*Work required*
When the line containing "El coche que" appears in the entries below, begin printing there and stop after the line containing "EL HUFFPOST (56, 2068)"; print each of those lines exactly and no other line.
[[ Data records open ]]
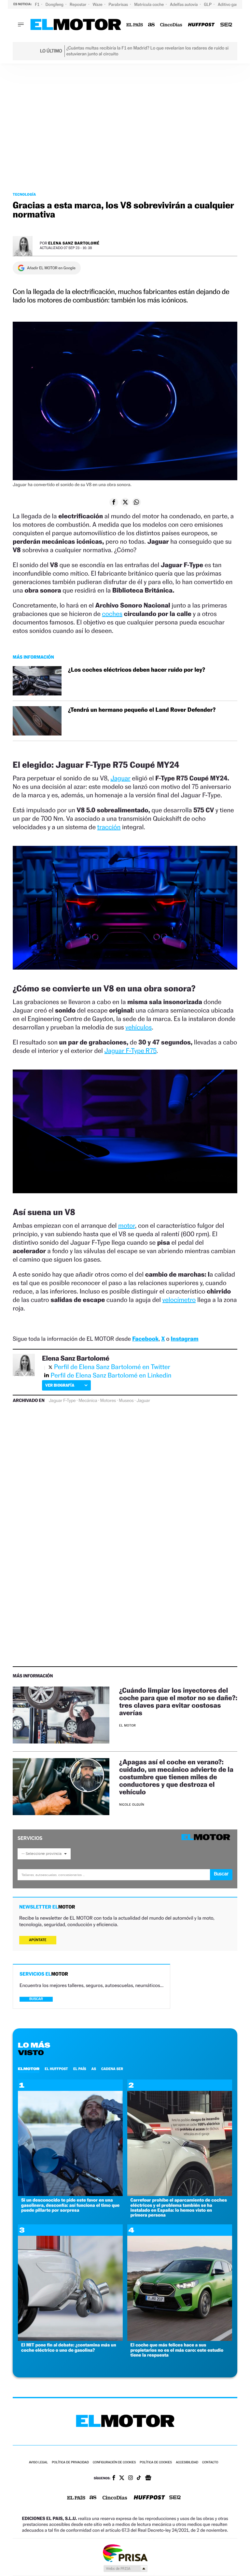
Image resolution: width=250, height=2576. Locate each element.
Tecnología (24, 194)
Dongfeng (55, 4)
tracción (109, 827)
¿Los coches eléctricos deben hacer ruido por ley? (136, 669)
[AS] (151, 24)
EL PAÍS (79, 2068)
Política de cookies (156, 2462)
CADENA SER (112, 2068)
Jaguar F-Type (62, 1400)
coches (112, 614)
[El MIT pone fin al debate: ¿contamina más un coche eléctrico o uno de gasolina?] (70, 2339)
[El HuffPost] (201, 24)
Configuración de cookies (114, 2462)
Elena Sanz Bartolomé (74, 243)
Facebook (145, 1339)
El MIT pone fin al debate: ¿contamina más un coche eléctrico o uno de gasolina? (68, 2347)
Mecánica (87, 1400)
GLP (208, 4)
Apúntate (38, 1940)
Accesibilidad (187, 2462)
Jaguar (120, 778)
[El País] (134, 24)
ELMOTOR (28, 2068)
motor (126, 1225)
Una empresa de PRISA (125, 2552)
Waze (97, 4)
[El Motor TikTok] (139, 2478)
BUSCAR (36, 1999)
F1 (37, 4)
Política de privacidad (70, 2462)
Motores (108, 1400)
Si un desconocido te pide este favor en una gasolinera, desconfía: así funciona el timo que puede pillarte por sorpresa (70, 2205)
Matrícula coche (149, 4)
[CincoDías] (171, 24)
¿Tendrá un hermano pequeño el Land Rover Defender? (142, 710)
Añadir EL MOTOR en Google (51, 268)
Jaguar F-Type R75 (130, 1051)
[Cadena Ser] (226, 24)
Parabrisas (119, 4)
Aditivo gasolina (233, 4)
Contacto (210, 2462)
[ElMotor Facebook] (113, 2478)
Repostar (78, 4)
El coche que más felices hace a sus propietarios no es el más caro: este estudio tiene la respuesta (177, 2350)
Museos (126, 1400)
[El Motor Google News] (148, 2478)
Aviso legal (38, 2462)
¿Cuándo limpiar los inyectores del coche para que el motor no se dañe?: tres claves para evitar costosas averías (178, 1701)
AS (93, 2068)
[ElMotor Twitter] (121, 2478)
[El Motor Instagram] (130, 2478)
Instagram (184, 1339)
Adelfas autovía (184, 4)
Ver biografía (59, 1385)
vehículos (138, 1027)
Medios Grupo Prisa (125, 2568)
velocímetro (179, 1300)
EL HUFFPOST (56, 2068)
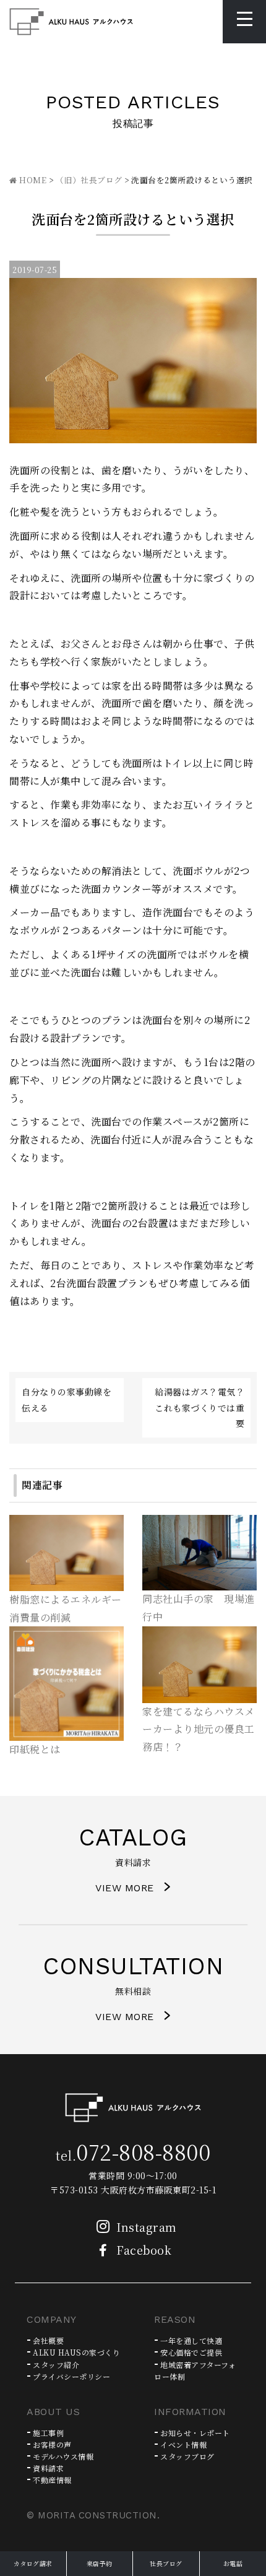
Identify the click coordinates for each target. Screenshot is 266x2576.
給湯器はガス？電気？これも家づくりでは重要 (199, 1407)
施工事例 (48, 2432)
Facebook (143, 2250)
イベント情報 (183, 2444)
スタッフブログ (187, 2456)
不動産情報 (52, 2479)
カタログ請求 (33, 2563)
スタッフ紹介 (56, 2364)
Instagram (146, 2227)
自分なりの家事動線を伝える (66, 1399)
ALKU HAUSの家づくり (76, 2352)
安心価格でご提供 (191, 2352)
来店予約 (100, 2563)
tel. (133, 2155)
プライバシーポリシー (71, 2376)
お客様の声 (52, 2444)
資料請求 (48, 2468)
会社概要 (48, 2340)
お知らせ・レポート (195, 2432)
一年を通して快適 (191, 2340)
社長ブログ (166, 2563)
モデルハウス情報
[[ Data records closed ]]
[[ Data records open ]]
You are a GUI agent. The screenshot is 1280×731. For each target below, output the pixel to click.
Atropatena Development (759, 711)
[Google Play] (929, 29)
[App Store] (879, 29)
[[ Data records closed ]]
[[ Data records open ]]
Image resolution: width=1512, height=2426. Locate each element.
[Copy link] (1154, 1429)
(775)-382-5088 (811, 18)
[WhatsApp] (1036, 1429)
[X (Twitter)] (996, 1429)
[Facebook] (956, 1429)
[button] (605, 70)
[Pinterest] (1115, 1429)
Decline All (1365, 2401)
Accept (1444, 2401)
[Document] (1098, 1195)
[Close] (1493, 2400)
[[ Data records closed ]]
*Response to this task*
El coche que más felices hace a sus propietarios no es el más caro: este estudio tiene la respuesta (177, 2350)
Museos (126, 1400)
[El Motor Google News] (148, 2478)
Aviso legal (38, 2462)
¿Cuándo limpiar los inyectores del coche para que el motor no se dañe?: tres claves para evitar costosas averías (178, 1701)
AS (93, 2068)
[ElMotor Twitter] (121, 2478)
[El Motor Instagram] (130, 2478)
Instagram (184, 1339)
Adelfas autovía (184, 4)
Ver biografía (59, 1385)
vehículos (138, 1027)
Medios Grupo Prisa (125, 2568)
velocímetro (179, 1300)
EL HUFFPOST (56, 2068)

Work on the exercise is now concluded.